BEJINIG: China Overseas Shipping arrived in Greece five years ago, it was met with a month-and-a-half-long dockworkers’ strike and a banner along the waterfront “Cosco Go Home.”
We are successful in Piraeus,” said Fu Cheng Qiu, chief executive of Cosco’s Piraeus subsidiary. A new Cosco-built container terminal here has created 1000 jobs, silencing most union unrest. After pumping in a billion dollars and promising another half billion, it has also transformed the port, just outside of Athens, into one of the biggest and fastest-growing in the Mediterranean.
The investment now ranks as one of the most successful Greek privatisations in recent decades. It has also been a rare public-relations victory for Beijing. Critics have accused China-backed firms of overpaying for a number of big resource plays in the developed world from oilfields in Canada to mines in Australia and then bungling their management.
Industry watchers say Cosco probably overpaid in its Greek gambit, too. But its transformation of the Piraeus container terminal is being hailed an operational success so far, for both the company and the port.
Cosco, founded in 1961 amid China’s Great Famine, bet big on Greece after a decade of minority investments in a handful of foreign ports in Singapore, Suez and Antwerp. Its investment in Piraeus has helped catapult the company into the major leagues of global port operators, alongside giants like Danish shipping giant Moeller-Maersk unit APM Terminals, and Dubai-based DP World.
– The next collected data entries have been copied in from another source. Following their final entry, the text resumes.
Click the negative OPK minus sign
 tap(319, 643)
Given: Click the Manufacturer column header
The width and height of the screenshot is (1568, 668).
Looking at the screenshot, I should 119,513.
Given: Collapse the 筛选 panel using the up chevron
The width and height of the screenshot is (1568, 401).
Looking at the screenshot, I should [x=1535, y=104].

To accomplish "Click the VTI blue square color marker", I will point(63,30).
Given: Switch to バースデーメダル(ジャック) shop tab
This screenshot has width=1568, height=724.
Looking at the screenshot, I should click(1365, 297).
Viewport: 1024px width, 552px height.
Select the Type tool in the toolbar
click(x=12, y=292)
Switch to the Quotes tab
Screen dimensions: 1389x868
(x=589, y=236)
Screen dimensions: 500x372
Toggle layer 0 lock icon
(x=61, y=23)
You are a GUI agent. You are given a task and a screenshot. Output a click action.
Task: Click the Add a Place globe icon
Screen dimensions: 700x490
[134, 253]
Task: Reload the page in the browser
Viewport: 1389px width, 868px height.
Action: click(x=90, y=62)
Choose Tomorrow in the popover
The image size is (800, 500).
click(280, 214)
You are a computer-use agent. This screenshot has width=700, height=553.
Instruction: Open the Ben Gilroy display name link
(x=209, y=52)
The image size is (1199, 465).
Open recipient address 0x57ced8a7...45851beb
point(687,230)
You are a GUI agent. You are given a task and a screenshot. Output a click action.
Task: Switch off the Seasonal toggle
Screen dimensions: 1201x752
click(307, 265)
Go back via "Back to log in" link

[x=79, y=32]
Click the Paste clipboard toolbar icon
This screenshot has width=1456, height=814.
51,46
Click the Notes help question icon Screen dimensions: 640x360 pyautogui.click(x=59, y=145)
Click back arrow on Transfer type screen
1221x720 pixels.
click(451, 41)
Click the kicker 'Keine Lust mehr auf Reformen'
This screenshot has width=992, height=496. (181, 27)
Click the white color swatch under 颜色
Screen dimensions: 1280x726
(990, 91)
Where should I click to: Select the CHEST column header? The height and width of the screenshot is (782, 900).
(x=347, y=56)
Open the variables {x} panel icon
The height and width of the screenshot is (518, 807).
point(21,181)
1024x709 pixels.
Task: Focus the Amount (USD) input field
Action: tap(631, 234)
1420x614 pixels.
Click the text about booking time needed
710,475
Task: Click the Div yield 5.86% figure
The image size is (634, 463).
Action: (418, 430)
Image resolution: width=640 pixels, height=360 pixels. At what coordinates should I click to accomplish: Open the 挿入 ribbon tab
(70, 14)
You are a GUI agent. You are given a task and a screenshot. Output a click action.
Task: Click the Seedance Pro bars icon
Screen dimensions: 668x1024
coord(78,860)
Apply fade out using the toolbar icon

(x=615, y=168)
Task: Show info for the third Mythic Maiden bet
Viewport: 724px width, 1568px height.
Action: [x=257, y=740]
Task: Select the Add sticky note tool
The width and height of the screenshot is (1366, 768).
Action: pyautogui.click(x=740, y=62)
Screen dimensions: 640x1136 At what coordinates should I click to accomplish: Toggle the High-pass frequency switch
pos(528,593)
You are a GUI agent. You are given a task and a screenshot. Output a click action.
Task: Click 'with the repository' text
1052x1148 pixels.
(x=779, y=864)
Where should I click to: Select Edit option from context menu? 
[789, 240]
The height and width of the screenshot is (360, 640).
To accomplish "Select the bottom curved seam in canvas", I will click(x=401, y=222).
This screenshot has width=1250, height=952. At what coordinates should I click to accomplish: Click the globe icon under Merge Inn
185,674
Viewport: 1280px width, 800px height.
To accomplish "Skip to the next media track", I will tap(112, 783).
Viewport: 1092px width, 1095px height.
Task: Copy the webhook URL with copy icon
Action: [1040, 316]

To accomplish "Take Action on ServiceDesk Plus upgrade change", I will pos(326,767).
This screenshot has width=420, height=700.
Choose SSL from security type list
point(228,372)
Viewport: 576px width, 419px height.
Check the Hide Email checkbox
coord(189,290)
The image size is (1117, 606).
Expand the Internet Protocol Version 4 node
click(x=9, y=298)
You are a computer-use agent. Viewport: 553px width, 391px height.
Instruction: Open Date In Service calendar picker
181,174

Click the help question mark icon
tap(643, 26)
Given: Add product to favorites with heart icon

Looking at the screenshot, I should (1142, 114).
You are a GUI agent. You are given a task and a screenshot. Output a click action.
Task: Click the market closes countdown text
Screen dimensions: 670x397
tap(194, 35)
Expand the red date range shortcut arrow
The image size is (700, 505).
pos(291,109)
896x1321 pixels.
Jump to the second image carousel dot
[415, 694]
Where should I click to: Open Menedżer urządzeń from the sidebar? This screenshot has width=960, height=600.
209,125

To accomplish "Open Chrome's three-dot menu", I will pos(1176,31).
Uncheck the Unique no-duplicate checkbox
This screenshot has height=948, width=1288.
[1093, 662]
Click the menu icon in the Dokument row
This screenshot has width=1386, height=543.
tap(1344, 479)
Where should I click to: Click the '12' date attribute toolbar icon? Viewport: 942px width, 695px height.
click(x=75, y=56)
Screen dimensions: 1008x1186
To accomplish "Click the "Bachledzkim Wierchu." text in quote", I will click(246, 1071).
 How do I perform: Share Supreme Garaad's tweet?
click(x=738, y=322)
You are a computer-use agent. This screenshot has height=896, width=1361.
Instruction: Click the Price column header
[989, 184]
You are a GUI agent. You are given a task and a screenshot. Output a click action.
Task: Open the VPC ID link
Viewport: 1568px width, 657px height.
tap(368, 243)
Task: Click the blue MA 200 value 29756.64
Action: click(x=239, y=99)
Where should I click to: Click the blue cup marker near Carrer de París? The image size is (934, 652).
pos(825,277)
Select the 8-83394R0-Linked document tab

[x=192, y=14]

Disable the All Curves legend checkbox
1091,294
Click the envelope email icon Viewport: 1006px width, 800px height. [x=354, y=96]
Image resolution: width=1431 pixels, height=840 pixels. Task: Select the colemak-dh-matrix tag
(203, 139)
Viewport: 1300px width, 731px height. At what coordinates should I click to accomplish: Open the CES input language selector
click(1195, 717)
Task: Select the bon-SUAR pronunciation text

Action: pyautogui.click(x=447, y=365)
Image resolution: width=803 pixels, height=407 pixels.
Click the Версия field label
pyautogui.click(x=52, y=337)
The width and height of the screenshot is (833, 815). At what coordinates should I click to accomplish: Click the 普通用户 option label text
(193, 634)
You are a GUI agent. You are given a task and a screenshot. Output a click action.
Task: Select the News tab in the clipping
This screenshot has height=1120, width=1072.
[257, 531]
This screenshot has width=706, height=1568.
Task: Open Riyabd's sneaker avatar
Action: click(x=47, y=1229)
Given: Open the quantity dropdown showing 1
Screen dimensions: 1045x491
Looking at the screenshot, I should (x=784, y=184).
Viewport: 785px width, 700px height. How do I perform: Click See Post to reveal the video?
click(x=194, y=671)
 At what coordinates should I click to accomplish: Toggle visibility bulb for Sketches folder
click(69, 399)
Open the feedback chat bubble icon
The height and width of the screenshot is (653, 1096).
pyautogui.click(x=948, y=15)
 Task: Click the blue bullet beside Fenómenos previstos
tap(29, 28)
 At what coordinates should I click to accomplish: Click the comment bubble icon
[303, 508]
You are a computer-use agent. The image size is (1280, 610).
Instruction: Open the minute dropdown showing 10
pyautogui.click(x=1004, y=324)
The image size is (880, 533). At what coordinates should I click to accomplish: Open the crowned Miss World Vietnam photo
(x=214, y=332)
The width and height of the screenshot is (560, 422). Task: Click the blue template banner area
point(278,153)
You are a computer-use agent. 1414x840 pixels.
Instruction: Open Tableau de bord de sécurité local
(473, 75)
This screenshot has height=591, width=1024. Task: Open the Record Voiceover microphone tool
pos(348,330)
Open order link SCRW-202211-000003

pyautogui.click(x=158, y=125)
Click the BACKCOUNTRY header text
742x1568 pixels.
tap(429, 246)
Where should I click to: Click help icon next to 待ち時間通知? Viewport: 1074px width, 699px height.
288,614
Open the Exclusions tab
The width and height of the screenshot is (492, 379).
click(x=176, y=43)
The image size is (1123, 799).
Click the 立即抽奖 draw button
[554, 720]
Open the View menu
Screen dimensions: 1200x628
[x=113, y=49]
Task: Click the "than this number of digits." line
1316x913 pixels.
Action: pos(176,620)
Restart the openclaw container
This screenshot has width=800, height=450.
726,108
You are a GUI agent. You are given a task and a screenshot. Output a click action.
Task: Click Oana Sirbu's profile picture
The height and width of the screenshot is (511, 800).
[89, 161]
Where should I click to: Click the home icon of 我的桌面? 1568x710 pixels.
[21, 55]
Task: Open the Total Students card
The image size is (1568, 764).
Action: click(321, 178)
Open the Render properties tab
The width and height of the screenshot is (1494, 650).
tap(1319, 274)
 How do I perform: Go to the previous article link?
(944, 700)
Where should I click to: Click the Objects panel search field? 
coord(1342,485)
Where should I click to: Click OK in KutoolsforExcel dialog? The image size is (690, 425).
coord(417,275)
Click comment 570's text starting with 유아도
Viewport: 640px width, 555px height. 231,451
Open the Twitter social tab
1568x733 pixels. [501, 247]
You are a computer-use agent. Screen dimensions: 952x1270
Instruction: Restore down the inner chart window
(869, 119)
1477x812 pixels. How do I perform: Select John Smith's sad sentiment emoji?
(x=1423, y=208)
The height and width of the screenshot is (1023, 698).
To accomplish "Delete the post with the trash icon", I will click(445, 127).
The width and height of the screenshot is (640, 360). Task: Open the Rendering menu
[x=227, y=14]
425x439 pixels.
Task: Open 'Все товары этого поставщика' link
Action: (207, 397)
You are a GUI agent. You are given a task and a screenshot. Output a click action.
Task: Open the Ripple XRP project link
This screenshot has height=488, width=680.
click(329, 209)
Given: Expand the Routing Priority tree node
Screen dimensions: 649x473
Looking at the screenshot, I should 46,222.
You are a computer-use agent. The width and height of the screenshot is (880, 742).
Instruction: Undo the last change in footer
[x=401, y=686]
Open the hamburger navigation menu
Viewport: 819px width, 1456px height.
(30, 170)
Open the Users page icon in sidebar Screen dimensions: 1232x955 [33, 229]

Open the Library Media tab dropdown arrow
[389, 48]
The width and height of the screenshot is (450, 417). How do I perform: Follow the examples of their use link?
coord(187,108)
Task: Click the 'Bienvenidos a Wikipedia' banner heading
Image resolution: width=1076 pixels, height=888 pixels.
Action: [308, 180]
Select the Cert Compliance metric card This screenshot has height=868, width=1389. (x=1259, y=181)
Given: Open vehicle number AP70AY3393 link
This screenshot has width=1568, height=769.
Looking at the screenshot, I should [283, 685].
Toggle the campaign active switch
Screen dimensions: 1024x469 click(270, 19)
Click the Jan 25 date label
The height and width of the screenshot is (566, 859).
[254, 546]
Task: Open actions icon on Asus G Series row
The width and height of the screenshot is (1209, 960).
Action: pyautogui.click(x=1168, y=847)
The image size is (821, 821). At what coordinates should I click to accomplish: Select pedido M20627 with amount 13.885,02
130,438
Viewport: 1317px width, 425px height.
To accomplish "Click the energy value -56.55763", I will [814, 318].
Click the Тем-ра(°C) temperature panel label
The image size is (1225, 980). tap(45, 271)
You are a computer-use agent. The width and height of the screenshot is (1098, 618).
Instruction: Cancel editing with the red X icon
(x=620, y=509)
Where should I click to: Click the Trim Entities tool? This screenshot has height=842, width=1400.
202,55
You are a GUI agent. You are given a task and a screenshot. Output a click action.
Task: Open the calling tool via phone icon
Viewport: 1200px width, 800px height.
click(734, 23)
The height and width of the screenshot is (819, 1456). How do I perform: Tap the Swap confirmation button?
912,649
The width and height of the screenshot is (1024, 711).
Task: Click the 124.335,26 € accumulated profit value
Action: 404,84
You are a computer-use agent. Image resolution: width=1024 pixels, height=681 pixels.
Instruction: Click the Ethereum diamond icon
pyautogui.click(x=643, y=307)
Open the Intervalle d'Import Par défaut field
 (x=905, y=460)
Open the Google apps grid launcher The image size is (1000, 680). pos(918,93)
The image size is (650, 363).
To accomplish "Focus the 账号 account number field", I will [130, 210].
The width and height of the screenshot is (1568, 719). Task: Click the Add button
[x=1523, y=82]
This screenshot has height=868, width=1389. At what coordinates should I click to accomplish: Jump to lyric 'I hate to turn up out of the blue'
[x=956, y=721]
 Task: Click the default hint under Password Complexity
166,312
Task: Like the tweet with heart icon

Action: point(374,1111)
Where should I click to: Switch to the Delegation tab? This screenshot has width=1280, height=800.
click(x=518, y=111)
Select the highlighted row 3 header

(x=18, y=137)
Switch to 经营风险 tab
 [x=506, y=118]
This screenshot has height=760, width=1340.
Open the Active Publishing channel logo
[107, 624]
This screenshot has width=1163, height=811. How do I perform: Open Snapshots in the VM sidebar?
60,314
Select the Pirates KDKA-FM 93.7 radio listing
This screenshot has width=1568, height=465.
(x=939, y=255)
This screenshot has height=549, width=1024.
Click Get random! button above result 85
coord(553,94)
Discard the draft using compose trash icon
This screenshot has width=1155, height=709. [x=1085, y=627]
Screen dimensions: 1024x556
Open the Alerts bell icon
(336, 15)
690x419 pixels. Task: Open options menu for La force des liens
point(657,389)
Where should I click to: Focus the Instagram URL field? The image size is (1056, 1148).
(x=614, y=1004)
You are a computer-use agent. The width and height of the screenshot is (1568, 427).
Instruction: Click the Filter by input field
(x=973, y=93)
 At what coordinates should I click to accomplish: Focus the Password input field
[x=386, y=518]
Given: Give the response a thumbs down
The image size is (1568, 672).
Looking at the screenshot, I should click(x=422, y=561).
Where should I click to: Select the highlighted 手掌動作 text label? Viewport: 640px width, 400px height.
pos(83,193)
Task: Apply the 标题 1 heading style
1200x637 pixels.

In 2008, the year before Cosco came to town, Piraeus moved just 433,582 containers. Last year, that number had grown more than sevenfold to 3.16 million containers — 80 per cent of that thanks to Cosco.
After a few years of talks between Greek and Chinese officials, Beijing committed to making Greece a hub for Chinese exports. In 2008, Cosco put in a €490 million bid for a 30-year concession. Some industry and government officials familiar with the deal said the offer was about five times the market value of the concession.
Cosco has since tried to revisit the terms of the deal. The concession has been extended to 35 years, and the current government recently consented to an agreement that would allow Cosco to expand its operations. It has granted it the rights to build a third wharf at the container terminal, without going through a competitive tender.
In October of 2009, when Cosco took control of the container terminal, Greece’s militant dockworkers union, emboldened by the incoming socialist government that would win elections a few days later, launched a six-week-long strike that crippled the port. The strike left some 4500 containers stranded at the terminal for weeks, and dented Greece’s already wobbling economy.
The Greek government, Cosco and the Piraeus Port Authority agreed to a deal that helped restore labour peace on the docks. Cosco was allowed to operate its part of the container terminal unfettered by the union wage scales. Most of Cosco’s workers are now hired through a third-party, non-unionised employment agency.
They earn around €1200 ($1750) a month, a better-than-average wage in Greece, but roughly a third of what unionised dockworkers earned five years ago, and less than what workers still earn at the rival PPA controlled wharf abutting the Cosco docks.
Meanwhile, Cosco has further plans to expand moves that the company expects will boost volumes to more than six million containers by 2016. Cosco has installed 11 new loading cranes.